Colorado’s love for Barack Obama when he ran in 2008 and again in 2012 seems to have faded, and that may drive the disenchanted to embrace Republicans in the midterm elections.

A recent poll of likely voters by USA Today and Suffolk University found that Democrats up for re-election in the critically important state of Colorado are either even with, or barely ahead of, their Republican challengers.

Democratic Sen. Mark Udall was preferred by 42 percent of respondents, one point behind the GOP challenger, Cory Gardner.

Democratic Gov.  John Hickenlooper got 43 percent, with GOP candidate Bob Beauprez nipping his heels at 41 percent.

Colorado is considered a pivotal state in this election, in which Republicans must win six Senate races in order to gain control of that chamber.

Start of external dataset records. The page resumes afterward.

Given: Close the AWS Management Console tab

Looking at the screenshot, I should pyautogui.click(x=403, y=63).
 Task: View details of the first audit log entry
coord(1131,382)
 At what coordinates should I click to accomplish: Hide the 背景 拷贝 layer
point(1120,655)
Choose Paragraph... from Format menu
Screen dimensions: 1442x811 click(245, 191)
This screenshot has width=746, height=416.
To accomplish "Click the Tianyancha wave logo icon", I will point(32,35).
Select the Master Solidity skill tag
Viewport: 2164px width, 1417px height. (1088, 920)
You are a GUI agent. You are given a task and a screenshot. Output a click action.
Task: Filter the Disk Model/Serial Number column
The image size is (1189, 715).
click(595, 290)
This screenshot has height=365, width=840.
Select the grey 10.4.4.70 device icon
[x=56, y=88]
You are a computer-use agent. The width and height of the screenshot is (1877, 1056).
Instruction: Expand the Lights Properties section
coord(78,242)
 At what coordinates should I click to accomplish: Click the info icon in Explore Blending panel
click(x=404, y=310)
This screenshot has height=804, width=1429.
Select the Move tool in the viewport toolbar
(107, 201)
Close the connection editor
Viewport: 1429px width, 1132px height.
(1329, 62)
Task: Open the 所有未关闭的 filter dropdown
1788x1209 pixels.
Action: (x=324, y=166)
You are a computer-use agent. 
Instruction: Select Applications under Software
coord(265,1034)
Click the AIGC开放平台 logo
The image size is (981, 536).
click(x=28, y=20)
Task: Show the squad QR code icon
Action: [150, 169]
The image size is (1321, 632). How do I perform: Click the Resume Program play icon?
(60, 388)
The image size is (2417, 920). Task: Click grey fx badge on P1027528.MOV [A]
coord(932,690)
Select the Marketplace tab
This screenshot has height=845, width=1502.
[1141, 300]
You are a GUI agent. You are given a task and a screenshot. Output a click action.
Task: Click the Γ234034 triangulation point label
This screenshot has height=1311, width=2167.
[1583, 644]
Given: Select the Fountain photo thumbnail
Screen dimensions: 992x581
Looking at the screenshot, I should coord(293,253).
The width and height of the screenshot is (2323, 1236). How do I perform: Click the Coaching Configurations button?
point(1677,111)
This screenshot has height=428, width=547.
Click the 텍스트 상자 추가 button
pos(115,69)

Republicans already have a majority in the House.

The poll of 500 likely voters, taken last week, has a margin of error of plus or minus 4.4 percentage points, according to USA Today.

"I don't like any of the Congress or the president," respondent Mark Richardson of Englewood, Colo., told USA Today in a follow-up interview. "I don't think they've done anything for us for the last 10 or 12 years, just bickering among themselves."

Richardson is a general contractor who plans to vote for Gardner.

As for House races, respondents said 46 percent to 40 percent that they plan to vote for the Republican candidate, not the Democratic one, the newspaper said.

"The polling tell us that Democrats are being slowed down by the headwinds of President Obama and Obamacare at the moment," says David Paleologos, director of the Political Research Center at Suffolk University, in Boston. "But winds can shift or subside so it's a matter of what the political weather conditions are on Election Day."

More than half of the respondents gave a thumbs down to the president for his job performance. The majority of respondents, 55 percent, said Obama’s health reform law, the Affordable Care Act, has been detrimental to Colorado.

Hickenlooper is credited by many residents for improving the state’s economy, but about 3 in 10 voters believe it’s stayed the same.

Republicans in Colorado have sought to tie Democratic incumbents to Obama, saying that to vote for them would mean voting to continue the president’s policies.

The Democratic candidates, evidently, are noting the damaging impact. Udall, for one, is trying to distance himself from the president as much as possible.

"Let me tell you, the White House when they look down the front lawn, the last person they want to see coming is me," Udall said last week at during a Senate campaign debate against Gardner.